教科書的に言えば、地方も都会も、需給均衡まで価格が下がるはずなのだが、そうはならない。利益が出ないと、政府の標準公示価格だけは、きちんと即座に適正な水準にまで下がるから、持っているだけの遊休地、空きビルでも税負担が軽い。また、有限財だから、いったん手放してしまうと、必要になってもふたたび手に入れることは難しい。そもそも地元に地縁血縁土地勘がへばりついており、劣勢になるほど、カルト的に仲間内で、まだじつは価値がある、いや、これから復興する、復興させる、などと、実の無い妄想で盛り上がって、現実を直視しない。

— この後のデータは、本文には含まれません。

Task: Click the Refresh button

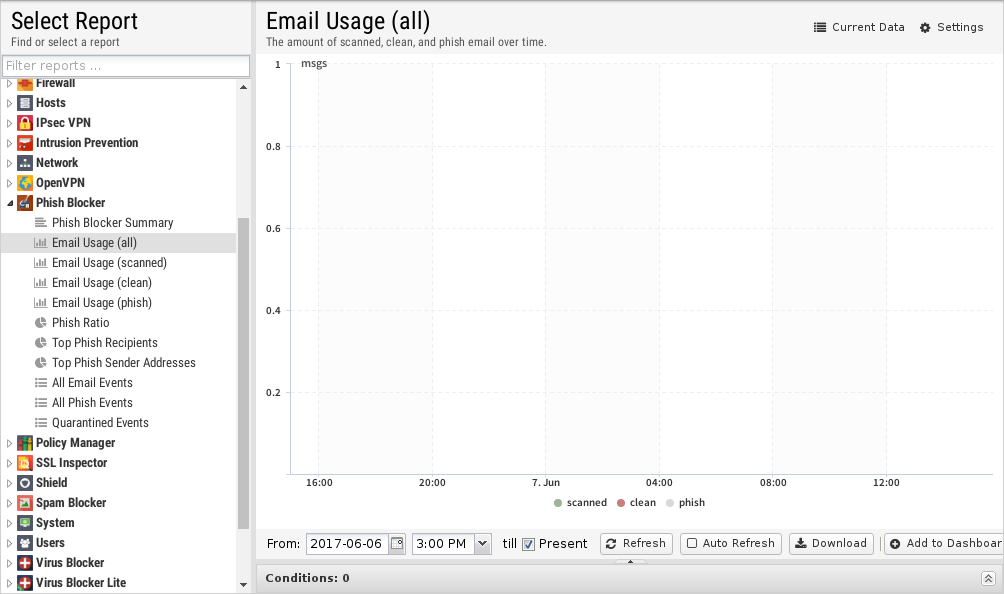Action: [x=636, y=544]
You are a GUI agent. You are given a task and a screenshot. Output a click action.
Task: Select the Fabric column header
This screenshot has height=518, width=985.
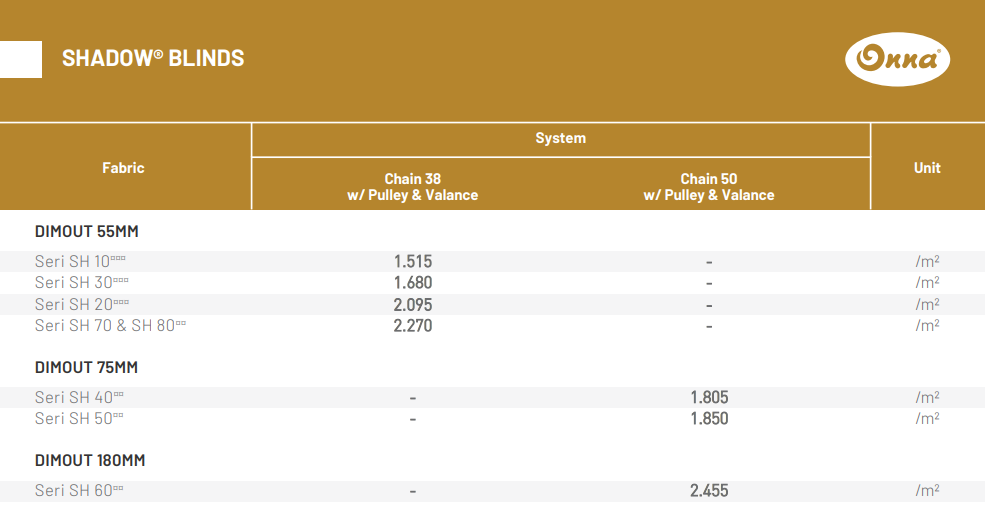pos(123,168)
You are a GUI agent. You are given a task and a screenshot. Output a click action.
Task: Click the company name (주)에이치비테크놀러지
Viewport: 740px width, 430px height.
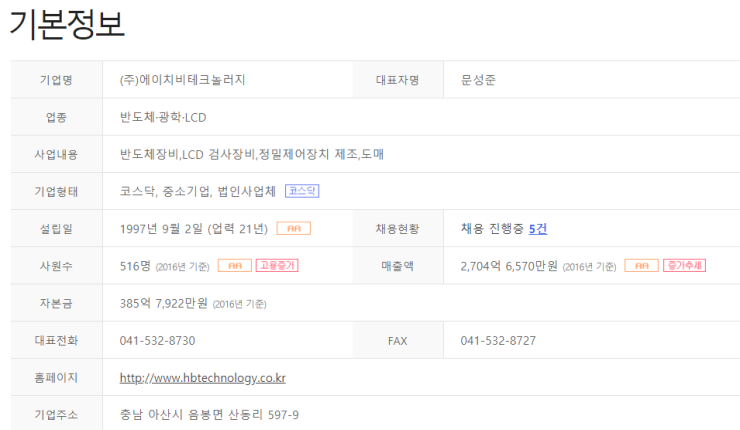(x=182, y=80)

農業でも、商業でも、工業でも、その土地相応の利益水準でなら新規事業も可能だろう、と思う業者がいないではないのだが、所有者がかつてのバブルの夢の延長線にある法外な売却価格、賃貸料に拘泥するために、交渉がまとまらない。このために、空き地や駐車場などとして、半端に放置されるために、いよいよ人が寄りつかなくなり、土地相応の利益水準も下がり続けて、いよいよ所有者の夢との乖離が深くなり、話にもならなくなっていく。

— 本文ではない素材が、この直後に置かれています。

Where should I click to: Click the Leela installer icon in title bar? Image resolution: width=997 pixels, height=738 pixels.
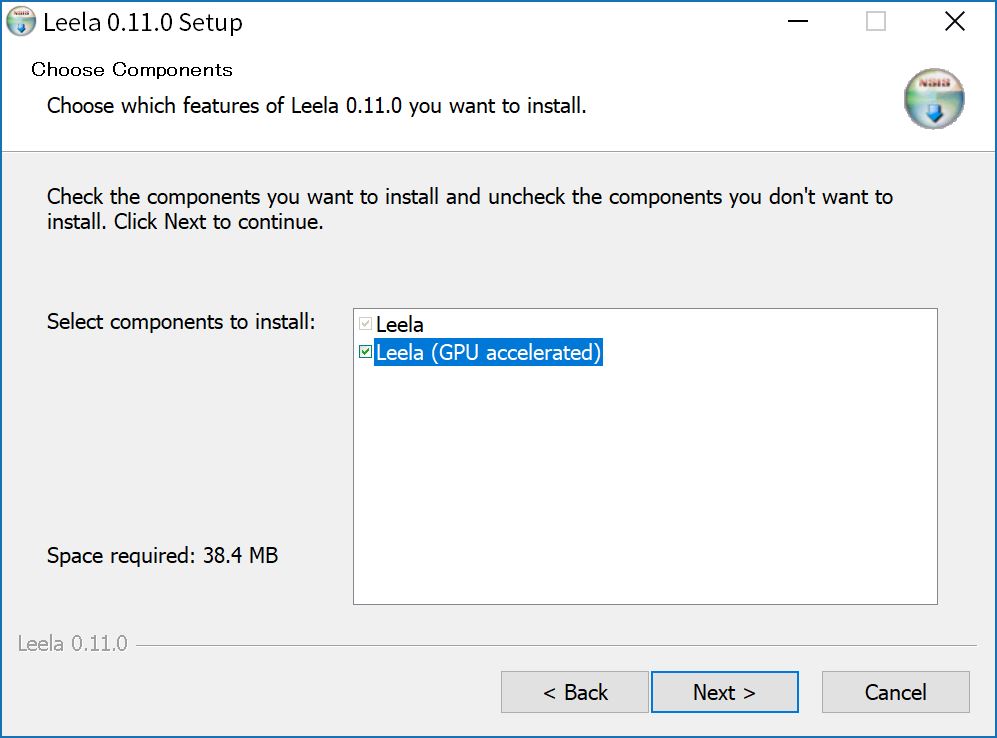[x=20, y=21]
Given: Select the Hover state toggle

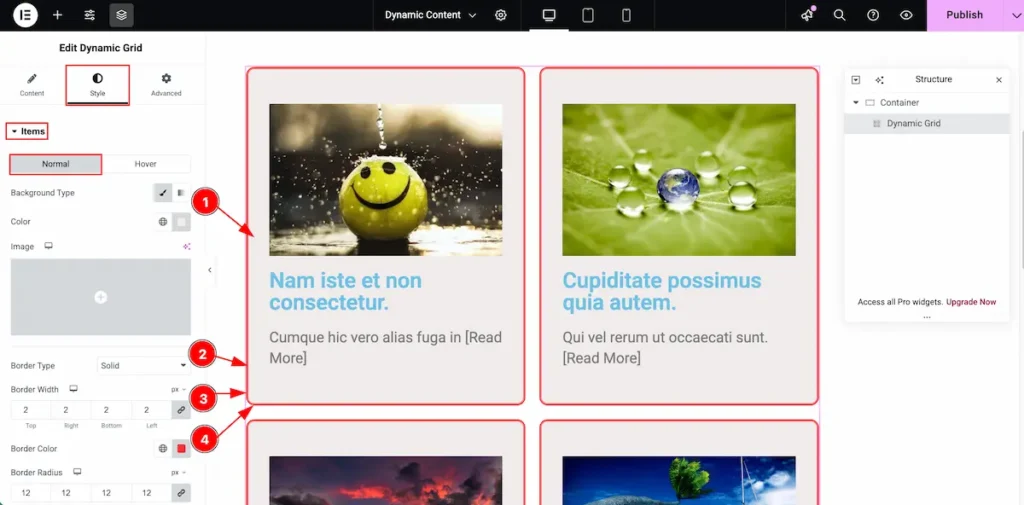Looking at the screenshot, I should 146,164.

そもそも、上物の資金調達の源泉が土地。所有者に建物や事業の資金を提供してきた日本の金融機関は、長年、土地を根本担保としてきた。その実勢価格が下がるなどということがあってはならない。そんなことがあれば、金融機関そのものの信用危機に直面する。だから、絶対に安値で市場に売却することを認めない。たとえ借り手が破綻しても、ぐるっと身内の業者で回して、簿価は維持する。しかし、それは夢の数字。

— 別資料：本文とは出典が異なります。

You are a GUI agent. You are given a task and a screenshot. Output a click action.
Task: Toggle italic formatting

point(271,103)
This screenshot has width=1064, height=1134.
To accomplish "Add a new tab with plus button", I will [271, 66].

こんな夢と現実の乖離が露呈するのは、相続のとき。どう考えても自分で使う予定が無い、将来性の無い地方の土地など、相続したところで、いくら安いにせよ、税金や管理費を永遠無限に垂れ流す親の呪いのようなもの。ババ抜きのごとく、たとえタダ同然でも、今後、だれか他人が引き取ってくれる見込みさえも、まったく立たない。空き家バンクなどと言ってみたところで、いまさら上下水道無し、プロパンのみ、砂利道一本の廃墟村の家屋に、修繕費1千万以上もかける酔狂な者は、芸術家でもいないし、だれもそんな余裕余力も無い。

都会でもきわどい。経済成長期、築50年以上の老朽ビルなど、耐震防災、冷暖房、IT環境、等々、いまの規格に合うような作りになっているとは限らない。歴史的建造物でもないのに、へたに大規模改修するくらいなら、いっそ更地にして高集積の今風のビルとして、ゼロから建て直した方が早い。とはいえ、それだけの自己資金があるか。他人に売っ払うにしても、戦後のどさくさで確定したような、ゴミゴミした場所のL字型の土地など、よほどのデベロッパーが周辺全部をのっぺして再開発するのでもなければ、やはり割が合わない。そんなことができるのは、日本に何社も無く、それらもすでに既存計画で手一杯。そもそも、周辺も、ビルに建て変えた時期がまちまちで、地域で話がまとまる可能性も皆無。

流動性を上げ、時代に応じた利用の新陳代謝を図るには、取得からの年数で、どんどん累進するような土地税制にすればいいのだが、民主主義下で、国政も地方も政治家は地元密着。だから、そんなことができようはずも無い。結局、だれもなにもできない。もはや何も生み出さない空き地に夢だけを描いている所有者たちが死滅して、相続人たちが投げ出すのを待つしかないのかも。